An STI measurement takes a long time
14 modulation frequencies between 0.63Hz and 12Hz are used per octave band. Due to the low modulation frequencies, a measurement per modulation frequency takes about 20s. After all, all 7 octave bands can in principle be measured simultaneously. A complete STI measurement therefore takes about 5 minutes. This is quite unwieldy in practice. Therefore, there is a simplified variant, the STI-PA method.
The STI-PA method
The STI-PA method uses only two modulation frequencies per octave band. The modulation frequencies are designed in such a way that all values can be measured in one go. An STI-PA measurement therefore only takes about 20s. You will find this measuring method in various hand-held sound level meters, eg NTI Xl2 or Bedrock SM50/90 and AM100.
What does a practical STIPA measurement look like?
The STIPA signal is emitted continuously via a loudspeaker. The measuring microphone is set up at different measuring positions in the room and the measurement is started. The measurement is fully automatic and delivers a measured value after approx. 20s. Please note that the STIPA method is level dependent. The optimal volume of the voice signal is 65dBA. A very loud and a very quiet signal impairs speech intelligibility. The measurement chain must therefore be calibrated.
Consideration of background noise
Speech intelligibility at the receiving location is influenced on the one hand by parameters of the transmission system, such as room acoustics, sound level, frequency response or distortion, and on the other hand by background noise .
It is therefore not sufficient to measure the speech intelligibility of an evacuation system in an empty department store, for example. However, the speech intelligibility of such a system must be understood, especially in the noise of an emergency situation.
In many cases, it is unfortunately not practical to carry out a measurement during normal public traffic, as this leads to considerable annoyance. Furthermore, the background noise can strongly falsify the STI calculation, especially if tonal or impulsive components are included. It therefore makes sense to carry out the measurement without an audience and to consider the expected background noise separately by means of a correction factor for each octave band.

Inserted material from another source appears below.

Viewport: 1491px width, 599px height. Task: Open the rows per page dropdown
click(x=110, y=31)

The signal-to-noise ratio (SNR) has an important influence on speech intelligibility. The SNR is calculated from the level difference between the useful signal and the interference signal. The level difference is specified in dB. The SNR should be determined for STI measurements in octave bands. The worse the SNR, the worse the speech intelligibility. For STI measurements, the SNR is in a relevant range of -15dB to +15dB. This also means that if the SNR is already +15dB, speech intelligibility can no longer be improved by increasing the level. On the contrary, speech intelligibility can deteriorate due to high levels.

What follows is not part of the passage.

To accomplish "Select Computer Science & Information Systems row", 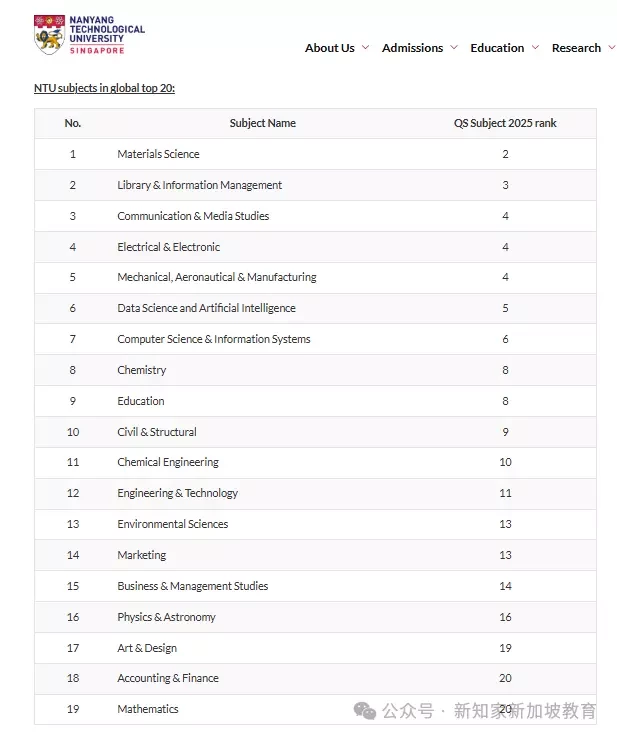I will (x=315, y=339).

Level dependence of speech intelligibility
Speech intelligibility depends on the level of the speech signal. At very low levels, noise predominates and speech intelligibility is poor. The human ear is very powerful because the level of the speech signal can even be below the noise level. If the signal level increases, the signal-to-noise ratio and speech intelligibility improve. Above a certain volume, speech intelligibility decreases again due to masking effects. This effect is simulated by the STI method. High levels therefore lead to a devaluation of speech intelligibility. For this reason, STI measurements must also be calibrated to record the absolute sound level.